How exactly did the PMI numbers stack up?
The PMI numbers for each month are put out by Markit Economics for the manufacturing and the services sector separately. There are a few basic things to understand about the Purchasing Manager Index (PMI). It represents whether the manufacturing sector is expanding or contracting. The number of 50 is the key cut-off level. A PMI of above 50 indicates an expansion in the manufacturing space while PMI below 50 indicates a contraction. While temporary aberrations are understandable, what is more important is the sustainable monthly trend in these numbers.
PMI-Manufacturing came in at 52.5 for the month of April, almost at the same level as March. This indicates that the manufacturing sector continues to be in expansionary mode, although the momentum is not picking up. A break-up of the PMI-Manufacturing number indicates 3 things. Firstly, the pace of momentum of fresh orders and expansion of order book position is picking up. Secondly, there is no change in the momentum of output expansion but that should follow with the expansion in order books and slack capacity in factories. Lastly, employment levels are increasing indicating that there is actual business optimism which normally indicates that factories are willing to employ more hands.
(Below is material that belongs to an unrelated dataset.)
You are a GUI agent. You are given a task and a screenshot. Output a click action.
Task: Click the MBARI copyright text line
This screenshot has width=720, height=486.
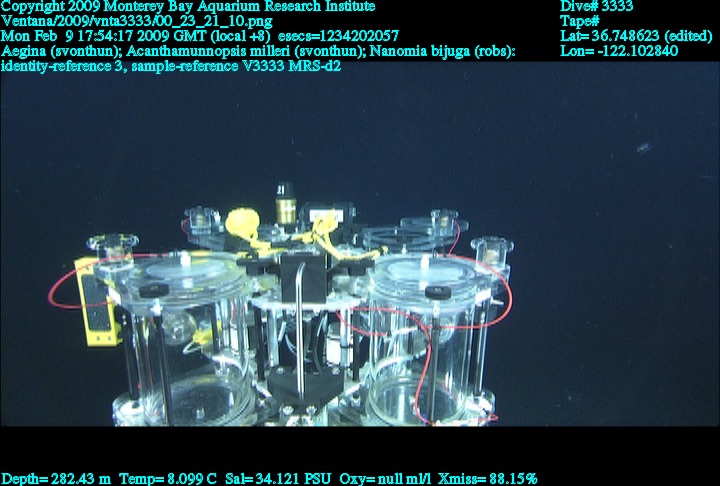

The only disappointment is on the PMI-Services sector. For April 2017 it has marginally held above the 50 mark clearly indicating that the lag effects of demonetization continue to haunt the services sector. In fact, the services sector was badly hit in the aftermath of demonetization and the PMI-Services were under 50 for a sustained period of time. A sharp revival in services sector is essential to ensure that the benefits of expansion in manufacturing are actually transmitted downstream. That may be the big challenge and the big take-away emerging from the core sector and the PMI numbers.